Class RepresentativeUncertainClustering

  • All Implemented Interfaces:
    Algorithm, ClusteringAlgorithm<Clustering<?>>

    @Reference(authors="Andreas Z\u00fcfle, Tobias Emrich, Klaus Arthur Schmid, Nikos Mamoulis, Arthur Zimek, Mathias Renz",
               title="Representative clustering of uncertain data",
               booktitle="Proc. 20th ACM SIGKDD International Conference on Knowledge Discovery and Data Mining",
               url="https://doi.org/10.1145/2623330.2623725",
               bibkey="DBLP:conf/kdd/ZufleESMZR14")
    public class RepresentativeUncertainClustering
    extends java.lang.Object
    implements ClusteringAlgorithm<Clustering<?>>
    Representative clustering of uncertain data.

    This algorithm clusters uncertain data by repeatedly sampling a possible world, then running a traditional clustering algorithm on this sample.

    The resulting "possible" clusterings are then clustered themselves, using a clustering similarity measure.

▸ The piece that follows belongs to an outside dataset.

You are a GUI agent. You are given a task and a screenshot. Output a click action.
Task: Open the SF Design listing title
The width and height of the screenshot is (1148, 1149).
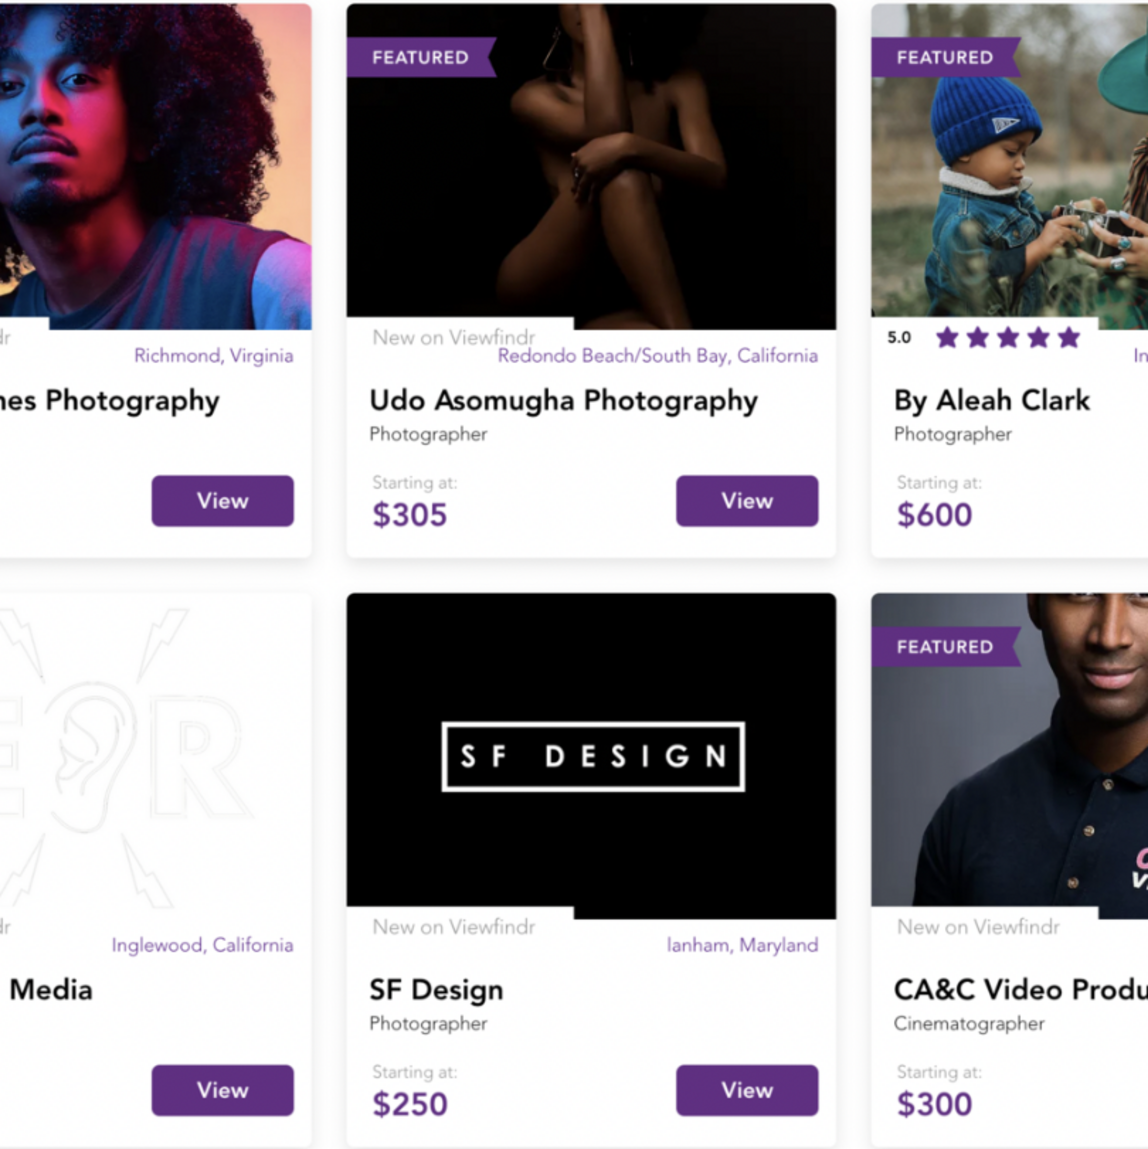pos(436,990)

This yields a number of representatives for the set of all possible worlds.

    Reference:

    Andreas Z├╝fle, Tobias Emrich, Klaus Arthur Schmid, Nikos Mamoulis, Arthur Zimek, Mathias Renz
    Representative clustering of uncertain data
    In Proc. 20th ACM SIGKDD International Conference on Knowledge Discovery and Data Mining

    Since:
    0.7.0
    Author:
    Alexander Koos, Erich Schubert
    • Field Detail

      • LOG

        private static final Logging LOG
        Initialize a Logger.
      • metaAlgorithm

        protected ClusteringAlgorithm<?> metaAlgorithm
        The algorithm for meta-clustering.
      • samplesAlgorithm

        protected ClusteringAlgorithm<?> samplesAlgorithm
        The algorithm to be wrapped and run.
      • numsamples

        protected int numsamples
        How many clusterings shall be made for aggregation.
      • random

        protected RandomFactory random
        Random factory for sampling.
      • alpha

        protected double alpha
        Alpha parameter for confidence.
      • keep

        protected boolean keep
        Keep all samples (not only the representative results)
    • Constructor Detail

      • RepresentativeUncertainClustering

        public RepresentativeUncertainClustering​(ClusteringDistanceSimilarity distance,
                                                 ClusteringAlgorithm<?> metaAlgorithm,
                                                 ClusteringAlgorithm<?> samplesAlgorithm,
                                                 int numsamples,
                                                 RandomFactory random,
                                                 double alpha,
                                                 boolean keep)
        Constructor, quite trivial.
        Parameters:
        distance - Distance function for meta clustering
        metaAlgorithm - Meta clustering algorithm
        samplesAlgorithm - Primary clustering algorithm
        numsamples - Number of samples
        alpha - Alpha confidence
        keep - Keep all samples (not only the representative results).
    • Method Detail

      • getInputTypeRestriction

        public TypeInformation[] getInputTypeRestriction()
        Description copied from interface: Algorithm
        Get the input type restriction used for negotiating the data query.
        Specified by:
        getInputTypeRestriction in interface Algorithm
        Returns:
        Type restriction
      • run

        public Clustering<?> run​(Database database,
                                 Relation<? extends UncertainObject> relation)
        This run method will do the wrapping.
        Parameters:
        database - Database
        relation - Data relation of uncertain objects
        Returns:
        Clustering result
      • computeConfidence

        private double computeConfidence​(int support,
                                         int samples)
        Estimate the confidence probability of a clustering.
        Parameters:
        support - Number of supporting samples
        samples - Total samples
        Returns:
        Probability
      • runClusteringAlgorithm

        protected Clustering<?> runClusteringAlgorithm​(java.lang.Object parent,
                                                       DBIDs ids,
                                                       DataStore<DoubleVector> store,
                                                       int dim,
                                                       java.lang.String title)
        Run a clustering algorithm on a single instance.
        Parameters:
        parent - Parent result to attach to
        ids - Object IDs to process
        store - Input data
        dim - Dimensionality
        title - Title of relation
        Returns:
        Clustering result